Rewrite the entries starting with the line that contains "The width and" and going on through the line that contains "pos(117,414)", replacing "profile picture" with "avatar" and changing nothing else. Leave the pictures out of your answer.

--- BEGIN Source data ---

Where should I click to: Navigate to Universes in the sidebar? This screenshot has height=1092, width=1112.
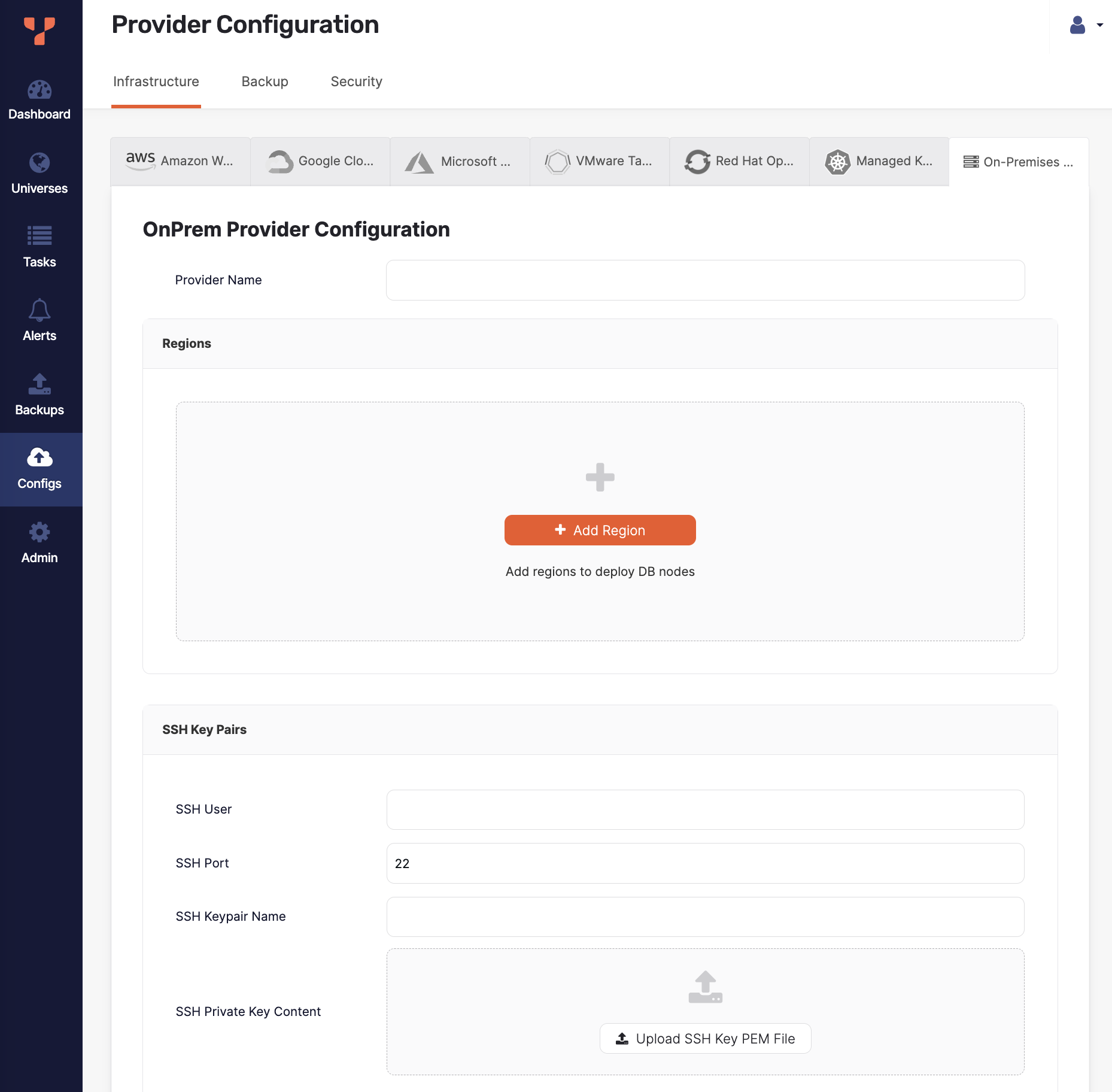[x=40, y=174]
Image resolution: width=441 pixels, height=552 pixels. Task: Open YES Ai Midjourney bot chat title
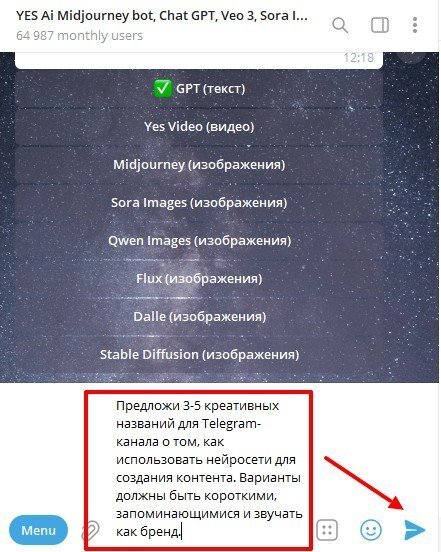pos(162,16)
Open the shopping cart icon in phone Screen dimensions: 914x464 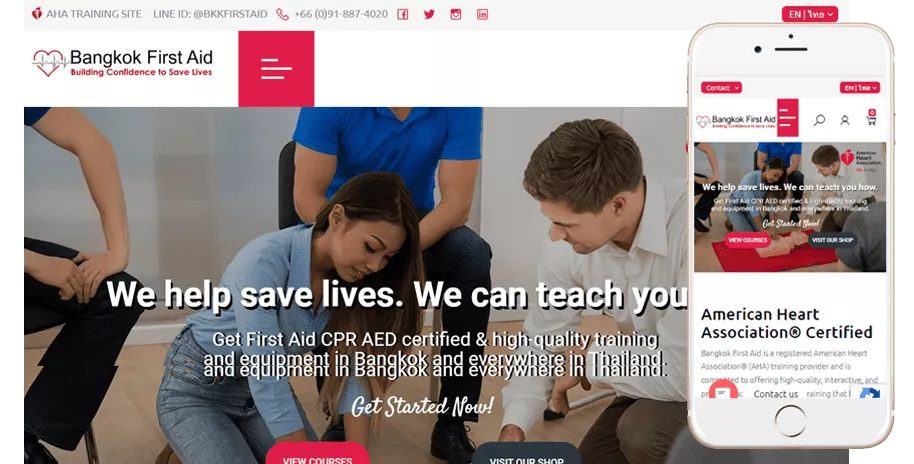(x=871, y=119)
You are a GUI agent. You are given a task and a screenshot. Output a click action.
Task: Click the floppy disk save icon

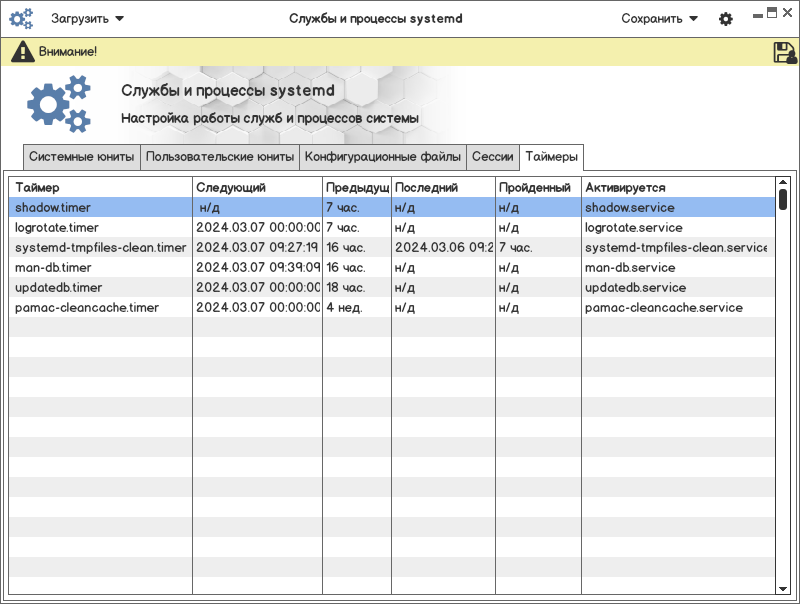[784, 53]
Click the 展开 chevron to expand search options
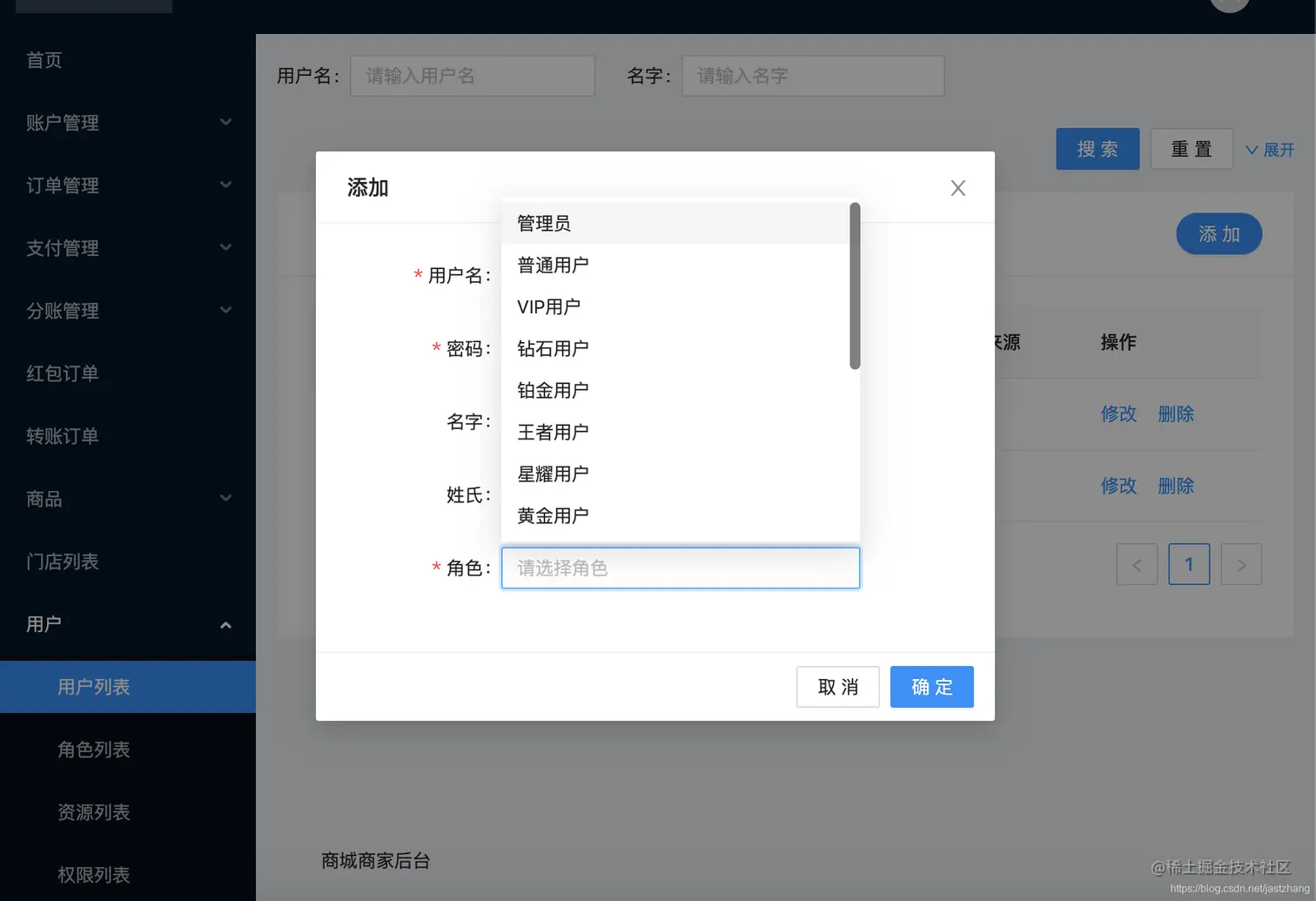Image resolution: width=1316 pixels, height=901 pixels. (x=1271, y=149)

--- END Source data ---
--- BEGIN Source data ---

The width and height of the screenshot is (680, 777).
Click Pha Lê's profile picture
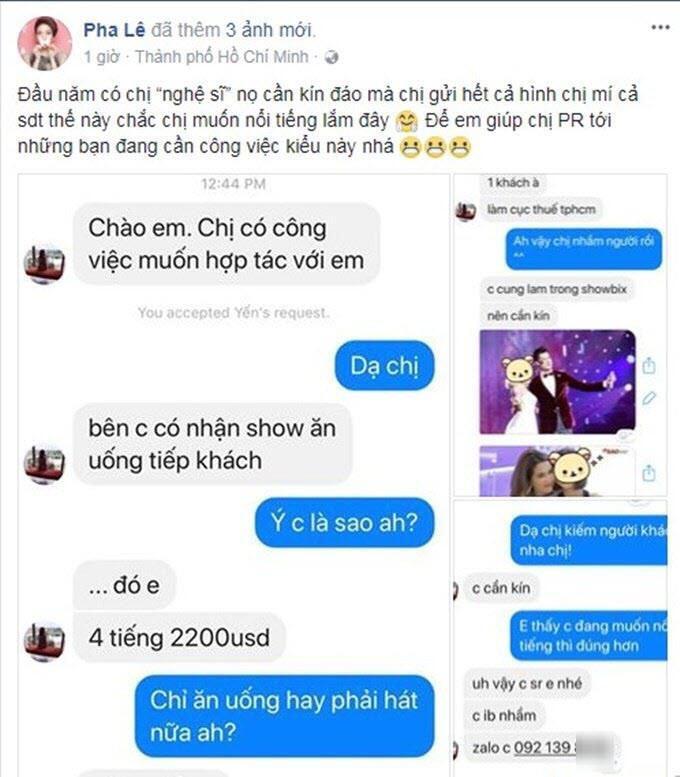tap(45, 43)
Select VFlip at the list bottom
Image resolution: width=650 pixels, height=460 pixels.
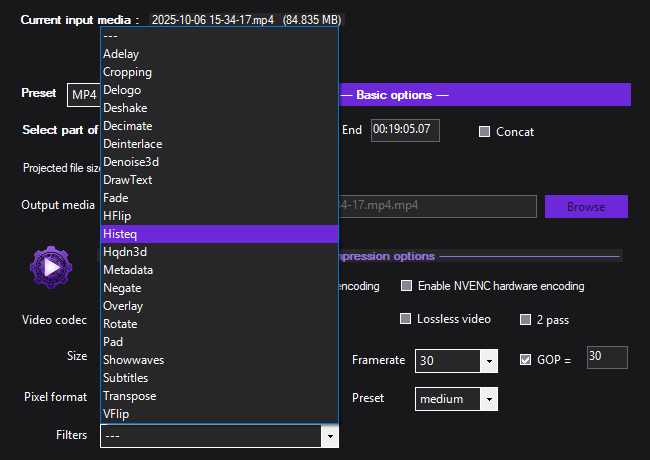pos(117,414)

--- END Source data ---
--- BEGIN Source data ---

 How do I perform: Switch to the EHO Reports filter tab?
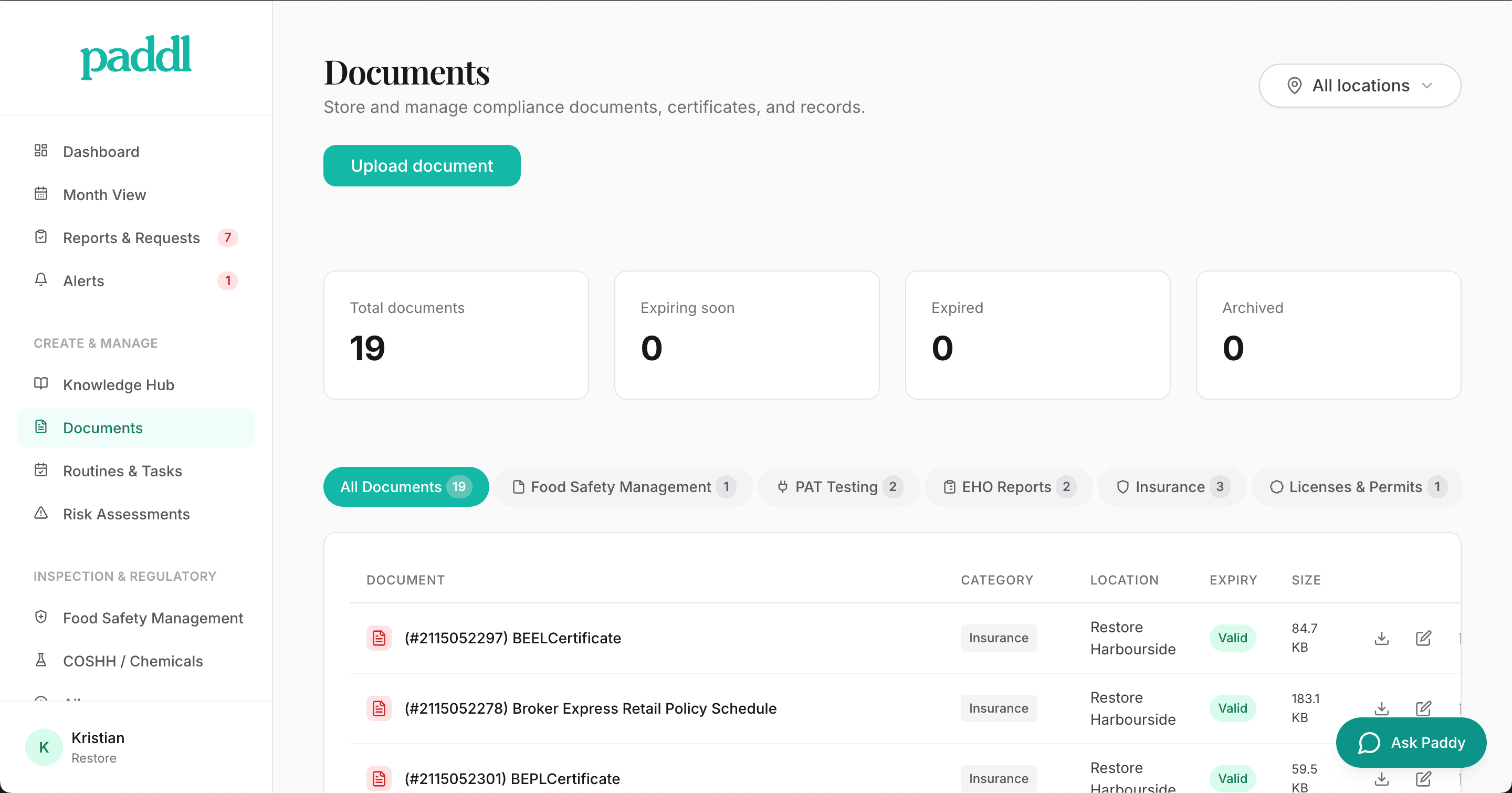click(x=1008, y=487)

--- END Source data ---

# Answer to this problem
The width and height of the screenshot is (680, 777).
Click Pha Lê's avatar
tap(45, 43)
Select VFlip at the list bottom
Image resolution: width=650 pixels, height=460 pixels.
pos(117,414)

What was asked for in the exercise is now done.